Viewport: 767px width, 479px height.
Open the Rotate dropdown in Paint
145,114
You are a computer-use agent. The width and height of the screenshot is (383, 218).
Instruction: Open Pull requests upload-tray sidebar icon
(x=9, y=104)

» **Task details**
Could you express the material above as a two-column CSV with columns "instruction" and "coordinates", one row per item, each value in its own quoted field and any line breaks replaced with spaces?

» **Output below**
instruction,coordinates
"Viewport: 767px width, 479px height. Open the Rotate dropdown in Paint","145,114"
"You are a computer-use agent. The width and height of the screenshot is (383, 218). Instruction: Open Pull requests upload-tray sidebar icon","(x=9, y=104)"